We know half the world is urban — but what will our world look like in the year 2100? We will be compressed even further up and away from each other in skyscrapers? Or will we begin to winnow out and find room to stretch the horizon?

Janamitra Devan explains:
It took about a million years for the global human population to reach 1 billion in 1800. In the next 200 years, it reached 6 billion, and it will take only about 13 more years to add another billion. By 2100, the United Nations estimates that the global population will level off at about 10 billion, thanks to rising living standards and more widespread population control. By the end of 2008, slightly less than 50 percent of the global population lived in cities. If economic development proceeds at today’s pace, over the next century or so it is highly likely that 8 billion people will live in urban centers, up from today’s roughly 3.3 billion.
Yes, the world will indeed be able to sustain this many people. The major reason is urbanization. By 2100, 80 percent of the world’s population will live in cities. There will be many more new cities, and some of today’s megacities (greater than 10 million people) will become supercities (greater than 20 million). Among the obvious candidates: Beijing, Delhi, Jakarta, Mexico City, Mumbai, São Paulo, and Shanghai. At the same time, recent advances in agriculture, energy, and water technologies suggest that human ingenuity will keep up with population growth.
Devan provides analysis that, by the year 2100, both China and India will have converged into a single, strong, middle class society as prosperity and equality even out.
Rural areas will return to an agrarian core to feed the growing cities.
Languages, Devan argues, will drop from the current 7,000 across the globe to less than a few hundred. English will be the primary language of the world.
As we compress people into the urban core, and as we leave behind the rural areas to feed us and provide recreation — will we be bound to a localized hegemony and international sameness?
As the world folds and creases, and as we all become direct imitators of each other in order to survive breathlessness with anticipation — are we, the dying outliers, required to resist the loss of individualized personality, values and moral duty in order to retain ourselves?
Or are we pressed by our common, evolutionary, nature to begin to comprehend our neighbors will be 1,000 people instead of a few — and that we will all be required to think and behave exactly like each other the world over or risk the necessary carving of the abnormal from us and the removal of those that fall outside the mean because the tenuous equilibrium of the world status quo will be threatened with the toppling us from our cathedrals in the heavens?

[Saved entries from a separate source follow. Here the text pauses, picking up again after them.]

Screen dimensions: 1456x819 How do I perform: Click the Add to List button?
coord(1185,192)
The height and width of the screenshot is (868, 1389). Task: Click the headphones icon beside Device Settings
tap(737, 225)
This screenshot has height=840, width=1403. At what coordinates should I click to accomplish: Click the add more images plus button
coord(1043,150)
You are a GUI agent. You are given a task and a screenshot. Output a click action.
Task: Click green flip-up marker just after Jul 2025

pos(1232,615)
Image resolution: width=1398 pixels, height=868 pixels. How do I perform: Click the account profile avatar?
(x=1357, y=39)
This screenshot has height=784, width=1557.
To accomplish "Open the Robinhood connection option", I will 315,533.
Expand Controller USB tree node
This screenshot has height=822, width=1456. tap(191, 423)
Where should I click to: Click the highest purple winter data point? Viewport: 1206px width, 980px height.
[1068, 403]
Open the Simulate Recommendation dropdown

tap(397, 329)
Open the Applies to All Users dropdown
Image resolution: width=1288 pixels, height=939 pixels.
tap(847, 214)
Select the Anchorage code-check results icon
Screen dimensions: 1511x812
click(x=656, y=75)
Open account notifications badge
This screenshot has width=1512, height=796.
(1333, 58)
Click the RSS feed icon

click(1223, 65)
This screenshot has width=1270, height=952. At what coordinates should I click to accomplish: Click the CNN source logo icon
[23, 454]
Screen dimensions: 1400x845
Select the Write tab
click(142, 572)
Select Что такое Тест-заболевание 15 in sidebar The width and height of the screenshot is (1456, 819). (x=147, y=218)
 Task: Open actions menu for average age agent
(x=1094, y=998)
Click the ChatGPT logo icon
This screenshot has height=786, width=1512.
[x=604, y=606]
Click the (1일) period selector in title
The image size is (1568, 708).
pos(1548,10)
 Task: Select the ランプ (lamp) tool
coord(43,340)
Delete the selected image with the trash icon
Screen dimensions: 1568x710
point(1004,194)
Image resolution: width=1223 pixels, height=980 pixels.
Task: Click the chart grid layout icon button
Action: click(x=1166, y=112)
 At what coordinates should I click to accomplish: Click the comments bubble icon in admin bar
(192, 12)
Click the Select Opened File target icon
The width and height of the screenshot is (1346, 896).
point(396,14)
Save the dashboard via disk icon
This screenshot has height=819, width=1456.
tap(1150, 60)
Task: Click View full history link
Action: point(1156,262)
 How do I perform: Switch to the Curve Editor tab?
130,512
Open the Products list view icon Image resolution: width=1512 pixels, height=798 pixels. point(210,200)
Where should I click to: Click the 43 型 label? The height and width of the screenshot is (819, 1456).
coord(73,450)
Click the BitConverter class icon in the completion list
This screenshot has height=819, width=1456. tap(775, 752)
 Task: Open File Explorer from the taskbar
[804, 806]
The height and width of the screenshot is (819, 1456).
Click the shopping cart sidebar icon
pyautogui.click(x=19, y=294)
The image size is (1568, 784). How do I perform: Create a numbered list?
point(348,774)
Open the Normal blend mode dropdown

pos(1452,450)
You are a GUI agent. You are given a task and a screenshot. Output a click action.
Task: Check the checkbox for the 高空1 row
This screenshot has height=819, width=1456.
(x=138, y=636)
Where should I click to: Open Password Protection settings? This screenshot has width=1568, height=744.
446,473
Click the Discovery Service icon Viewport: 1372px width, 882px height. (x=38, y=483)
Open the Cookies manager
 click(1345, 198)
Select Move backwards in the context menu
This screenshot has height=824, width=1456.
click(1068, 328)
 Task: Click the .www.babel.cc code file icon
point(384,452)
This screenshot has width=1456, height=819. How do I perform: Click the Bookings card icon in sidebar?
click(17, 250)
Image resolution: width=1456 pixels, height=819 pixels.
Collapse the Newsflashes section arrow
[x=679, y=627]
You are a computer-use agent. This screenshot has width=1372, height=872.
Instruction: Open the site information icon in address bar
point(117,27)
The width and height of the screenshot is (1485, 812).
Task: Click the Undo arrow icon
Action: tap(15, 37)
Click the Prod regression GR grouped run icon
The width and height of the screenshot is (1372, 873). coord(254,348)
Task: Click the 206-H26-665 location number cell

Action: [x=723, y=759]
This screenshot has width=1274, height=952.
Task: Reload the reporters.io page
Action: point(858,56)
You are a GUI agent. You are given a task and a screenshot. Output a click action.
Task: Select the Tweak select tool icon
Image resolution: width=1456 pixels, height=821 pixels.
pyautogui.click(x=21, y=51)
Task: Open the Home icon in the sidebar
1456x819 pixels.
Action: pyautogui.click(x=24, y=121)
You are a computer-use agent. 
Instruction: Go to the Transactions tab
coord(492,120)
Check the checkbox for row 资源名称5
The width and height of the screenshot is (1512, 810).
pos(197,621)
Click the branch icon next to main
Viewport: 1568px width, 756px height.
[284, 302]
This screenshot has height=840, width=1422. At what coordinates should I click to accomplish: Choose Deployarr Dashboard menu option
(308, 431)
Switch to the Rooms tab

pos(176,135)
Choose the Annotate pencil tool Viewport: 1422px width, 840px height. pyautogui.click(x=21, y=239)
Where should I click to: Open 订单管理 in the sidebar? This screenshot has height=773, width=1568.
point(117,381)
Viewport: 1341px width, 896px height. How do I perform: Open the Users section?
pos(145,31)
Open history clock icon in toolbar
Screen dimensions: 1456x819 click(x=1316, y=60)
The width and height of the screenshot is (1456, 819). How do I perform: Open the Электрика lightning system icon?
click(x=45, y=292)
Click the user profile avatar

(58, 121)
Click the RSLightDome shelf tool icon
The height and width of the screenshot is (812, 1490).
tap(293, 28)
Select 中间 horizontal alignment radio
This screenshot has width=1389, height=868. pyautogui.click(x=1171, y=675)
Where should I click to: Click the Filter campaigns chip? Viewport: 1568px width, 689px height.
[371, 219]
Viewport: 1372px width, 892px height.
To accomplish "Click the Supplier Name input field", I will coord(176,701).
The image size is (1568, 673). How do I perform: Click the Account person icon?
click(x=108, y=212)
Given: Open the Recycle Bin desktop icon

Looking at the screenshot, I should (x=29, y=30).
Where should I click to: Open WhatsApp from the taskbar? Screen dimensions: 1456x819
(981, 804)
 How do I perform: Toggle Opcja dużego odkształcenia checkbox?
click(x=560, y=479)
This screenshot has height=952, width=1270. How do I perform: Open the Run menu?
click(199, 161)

Wow. I’d like to think that the David Boles (that’s plural) of the future will help prevent that through striking out via thought provoking writing. 🙂
Gordon —
Would that be the “David Boleses” or something else? SMILE! We’re in for a fascinating, if troubling, future. I’m not sure the progression will be as precise and orderly as expressed in the article. When people move forward together the process is usually ugly and rather sloppy.
This is certainly “Food for Thought” David. I live in rural America. However exciting and adventurous it may be for me to visit the city, I am always glad to return to my peaceful country setting. It would be a travesty to loose the serenity that encompasses me like a warm blanket on a chilly night.
I think the country is great, Heartmelody69, but I do think the open spaces will be taken over by eminent domain in order to feed the welling expanding of us and folks will be required to live together in large buildings in cities in order to save on energy and services delivery costs.
I agree, even if I wish it were not true. Even here, the towns and urban areas are expanding at an alarming rate! The boundary lines from one town to the next are virtually disappearing. I’m just saying that I’d really hate to give up my “little piece of Heaven”. All this brings us to another question … what will our government do about the overwhelming population? Are they working on a plan for controlling it? If so, is it “humane” or “insane”? I know, that’s an entirely different debate, but yet they are linked. They can’t avoid it forever!
Growing up in Nebraska, it was great to have distance between towns. But now, Heartmelody69, with urban sprawl eating us alive, separate townships have now become bedroom communities of the larger urban, core.
I think you’ll be safe in the woods in your lifetime, but the next generation or two after you will have to accept the notion that living on top of each other is the only way to survive the next thousand years as the earth becomes more cruel and less temperate of our humanistic extremes.
I think we’ll have a time in the USA when population control becomes mandatory in that you’ll have to be approved to have more than one child. Your income and social standing will be important. You won’t be able to have as many kids as you want just because you can because that attitude injures the rest of us.
I prefer to live in a small town country but my profession doesn’t allow it…
I hate to imagine myself living in a concrete jungle, but the future is close to it.
I wonder if we can bring the real jungle inside, Katha? Could it ever be the same as the real thing?